The records —
━━━━━━━━━━

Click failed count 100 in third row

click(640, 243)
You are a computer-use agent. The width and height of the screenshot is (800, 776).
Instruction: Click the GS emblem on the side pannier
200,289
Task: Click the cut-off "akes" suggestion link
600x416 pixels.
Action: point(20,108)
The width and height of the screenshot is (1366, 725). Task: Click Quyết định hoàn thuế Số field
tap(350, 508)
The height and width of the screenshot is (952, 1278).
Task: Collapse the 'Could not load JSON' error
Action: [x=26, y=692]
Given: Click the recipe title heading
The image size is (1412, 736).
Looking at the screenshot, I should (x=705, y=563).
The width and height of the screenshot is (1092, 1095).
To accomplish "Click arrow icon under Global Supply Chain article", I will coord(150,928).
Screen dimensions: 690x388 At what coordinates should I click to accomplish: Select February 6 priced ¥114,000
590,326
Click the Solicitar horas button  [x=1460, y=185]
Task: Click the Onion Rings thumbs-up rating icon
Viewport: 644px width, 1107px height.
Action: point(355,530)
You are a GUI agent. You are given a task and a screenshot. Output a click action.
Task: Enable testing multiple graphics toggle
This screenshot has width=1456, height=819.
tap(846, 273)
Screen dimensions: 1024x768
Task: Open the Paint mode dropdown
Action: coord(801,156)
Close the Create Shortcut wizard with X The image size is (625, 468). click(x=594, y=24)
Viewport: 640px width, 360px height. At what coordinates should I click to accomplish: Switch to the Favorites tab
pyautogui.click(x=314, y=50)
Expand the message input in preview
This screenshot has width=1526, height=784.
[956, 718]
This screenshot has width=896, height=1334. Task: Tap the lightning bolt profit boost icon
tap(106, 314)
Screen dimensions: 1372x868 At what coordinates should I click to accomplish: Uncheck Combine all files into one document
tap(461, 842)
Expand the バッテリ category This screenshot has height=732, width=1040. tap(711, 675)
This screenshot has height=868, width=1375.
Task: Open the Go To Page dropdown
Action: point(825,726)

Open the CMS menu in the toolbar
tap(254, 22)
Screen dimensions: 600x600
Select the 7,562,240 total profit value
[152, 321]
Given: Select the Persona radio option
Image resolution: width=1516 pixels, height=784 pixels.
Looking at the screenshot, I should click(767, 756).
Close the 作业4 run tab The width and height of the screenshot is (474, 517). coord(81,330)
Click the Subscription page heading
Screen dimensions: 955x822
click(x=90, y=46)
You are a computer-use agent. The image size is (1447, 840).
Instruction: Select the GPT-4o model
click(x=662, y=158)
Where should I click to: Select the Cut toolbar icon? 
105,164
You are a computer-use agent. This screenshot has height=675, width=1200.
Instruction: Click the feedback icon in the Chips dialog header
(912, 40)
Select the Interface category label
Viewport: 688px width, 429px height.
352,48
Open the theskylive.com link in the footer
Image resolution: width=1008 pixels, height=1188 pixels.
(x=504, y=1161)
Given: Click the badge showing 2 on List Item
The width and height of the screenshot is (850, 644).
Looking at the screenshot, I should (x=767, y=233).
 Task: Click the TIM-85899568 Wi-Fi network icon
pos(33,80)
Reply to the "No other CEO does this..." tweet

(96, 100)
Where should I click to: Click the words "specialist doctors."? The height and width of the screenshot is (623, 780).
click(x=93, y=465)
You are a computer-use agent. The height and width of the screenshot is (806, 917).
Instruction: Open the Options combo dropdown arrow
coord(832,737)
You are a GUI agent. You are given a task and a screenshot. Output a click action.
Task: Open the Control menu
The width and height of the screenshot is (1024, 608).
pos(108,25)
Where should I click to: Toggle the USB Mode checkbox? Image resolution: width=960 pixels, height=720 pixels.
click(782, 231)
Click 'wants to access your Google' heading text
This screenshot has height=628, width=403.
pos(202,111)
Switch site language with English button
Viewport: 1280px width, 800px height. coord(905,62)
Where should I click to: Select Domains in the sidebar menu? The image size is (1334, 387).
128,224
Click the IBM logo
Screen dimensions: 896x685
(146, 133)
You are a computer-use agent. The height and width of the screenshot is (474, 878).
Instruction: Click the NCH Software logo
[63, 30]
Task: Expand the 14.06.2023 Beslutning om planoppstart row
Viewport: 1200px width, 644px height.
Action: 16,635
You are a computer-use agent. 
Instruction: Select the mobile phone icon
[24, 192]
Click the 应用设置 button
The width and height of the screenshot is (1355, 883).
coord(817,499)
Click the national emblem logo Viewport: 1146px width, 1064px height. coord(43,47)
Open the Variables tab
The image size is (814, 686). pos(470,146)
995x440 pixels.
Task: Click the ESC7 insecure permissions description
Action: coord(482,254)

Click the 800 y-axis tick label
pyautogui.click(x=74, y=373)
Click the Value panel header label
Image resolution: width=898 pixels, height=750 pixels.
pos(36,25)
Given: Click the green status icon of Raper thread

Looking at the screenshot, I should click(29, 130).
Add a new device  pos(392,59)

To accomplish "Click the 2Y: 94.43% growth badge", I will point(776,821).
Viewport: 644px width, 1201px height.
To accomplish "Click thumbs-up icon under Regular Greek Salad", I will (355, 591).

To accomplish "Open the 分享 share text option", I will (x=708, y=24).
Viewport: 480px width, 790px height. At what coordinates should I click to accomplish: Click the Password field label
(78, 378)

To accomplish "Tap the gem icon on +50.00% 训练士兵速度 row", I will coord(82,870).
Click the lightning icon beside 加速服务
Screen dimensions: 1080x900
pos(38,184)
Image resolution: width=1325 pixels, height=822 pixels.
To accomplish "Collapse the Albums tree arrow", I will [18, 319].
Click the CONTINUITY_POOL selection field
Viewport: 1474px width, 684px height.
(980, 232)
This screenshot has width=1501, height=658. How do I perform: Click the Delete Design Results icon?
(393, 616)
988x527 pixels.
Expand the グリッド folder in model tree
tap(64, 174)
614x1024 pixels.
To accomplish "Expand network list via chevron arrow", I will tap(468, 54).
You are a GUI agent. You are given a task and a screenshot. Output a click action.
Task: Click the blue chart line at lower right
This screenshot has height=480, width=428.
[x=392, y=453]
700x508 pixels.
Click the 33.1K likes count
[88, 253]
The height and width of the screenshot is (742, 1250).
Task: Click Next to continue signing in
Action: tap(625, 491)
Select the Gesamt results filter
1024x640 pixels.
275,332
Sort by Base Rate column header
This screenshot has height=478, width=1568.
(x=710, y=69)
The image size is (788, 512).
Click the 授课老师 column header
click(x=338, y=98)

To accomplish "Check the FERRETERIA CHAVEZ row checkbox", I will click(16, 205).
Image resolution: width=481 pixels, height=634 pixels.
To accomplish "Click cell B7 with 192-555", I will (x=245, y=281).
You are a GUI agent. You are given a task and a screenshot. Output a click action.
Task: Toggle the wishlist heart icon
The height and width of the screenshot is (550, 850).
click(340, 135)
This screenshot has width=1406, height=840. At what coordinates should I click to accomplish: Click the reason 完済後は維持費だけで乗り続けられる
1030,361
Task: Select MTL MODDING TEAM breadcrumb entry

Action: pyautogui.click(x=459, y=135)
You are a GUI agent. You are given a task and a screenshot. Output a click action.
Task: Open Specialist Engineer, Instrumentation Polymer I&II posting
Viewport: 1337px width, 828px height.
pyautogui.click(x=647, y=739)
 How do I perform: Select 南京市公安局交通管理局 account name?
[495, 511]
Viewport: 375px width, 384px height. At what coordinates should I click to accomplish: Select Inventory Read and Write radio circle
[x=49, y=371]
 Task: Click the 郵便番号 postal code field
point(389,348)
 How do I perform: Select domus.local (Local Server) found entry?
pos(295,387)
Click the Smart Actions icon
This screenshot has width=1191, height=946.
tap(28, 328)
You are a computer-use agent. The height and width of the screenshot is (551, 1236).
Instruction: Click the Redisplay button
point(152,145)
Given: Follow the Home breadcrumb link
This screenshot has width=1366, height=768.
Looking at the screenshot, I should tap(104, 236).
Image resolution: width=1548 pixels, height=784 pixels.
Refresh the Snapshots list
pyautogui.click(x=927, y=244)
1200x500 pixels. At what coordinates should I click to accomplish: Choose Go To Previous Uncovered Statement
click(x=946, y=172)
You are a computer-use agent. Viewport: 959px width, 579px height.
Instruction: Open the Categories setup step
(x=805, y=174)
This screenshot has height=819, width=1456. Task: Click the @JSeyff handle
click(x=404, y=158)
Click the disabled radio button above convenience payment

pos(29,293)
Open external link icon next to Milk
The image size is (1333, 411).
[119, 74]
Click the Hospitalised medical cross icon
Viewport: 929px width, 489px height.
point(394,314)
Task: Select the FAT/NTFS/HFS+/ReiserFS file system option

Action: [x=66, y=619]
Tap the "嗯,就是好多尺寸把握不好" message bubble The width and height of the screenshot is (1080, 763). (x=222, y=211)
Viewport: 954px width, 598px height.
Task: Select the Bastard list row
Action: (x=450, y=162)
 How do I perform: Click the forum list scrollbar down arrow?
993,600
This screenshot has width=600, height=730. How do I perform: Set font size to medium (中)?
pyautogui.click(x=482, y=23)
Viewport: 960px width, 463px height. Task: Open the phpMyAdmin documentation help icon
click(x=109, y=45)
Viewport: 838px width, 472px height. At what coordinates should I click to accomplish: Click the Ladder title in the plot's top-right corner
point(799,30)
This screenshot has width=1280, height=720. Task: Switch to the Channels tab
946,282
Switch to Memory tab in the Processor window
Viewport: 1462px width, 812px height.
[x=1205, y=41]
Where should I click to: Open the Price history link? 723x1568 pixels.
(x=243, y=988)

━━━━━━━━━━

Your task —
Some lines in the data above hold the string "will". Find and copy each of them.

Result for this task —
To accomplish "Click arrow icon under Global Supply Chain article", I will coord(150,928).
To accomplish "Click the 2Y: 94.43% growth badge", I will point(776,821).
To accomplish "Click thumbs-up icon under Regular Greek Salad", I will (355, 591).
To accomplish "Open the 分享 share text option", I will (x=708, y=24).
To accomplish "Tap the gem icon on +50.00% 训练士兵速度 row", I will coord(82,870).
To accomplish "Collapse the Albums tree arrow", I will [18, 319].
To accomplish "Expand network list via chevron arrow", I will tap(468, 54).
To accomplish "Check the FERRETERIA CHAVEZ row checkbox", I will click(16, 205).
To accomplish "Click cell B7 with 192-555", I will (x=245, y=281).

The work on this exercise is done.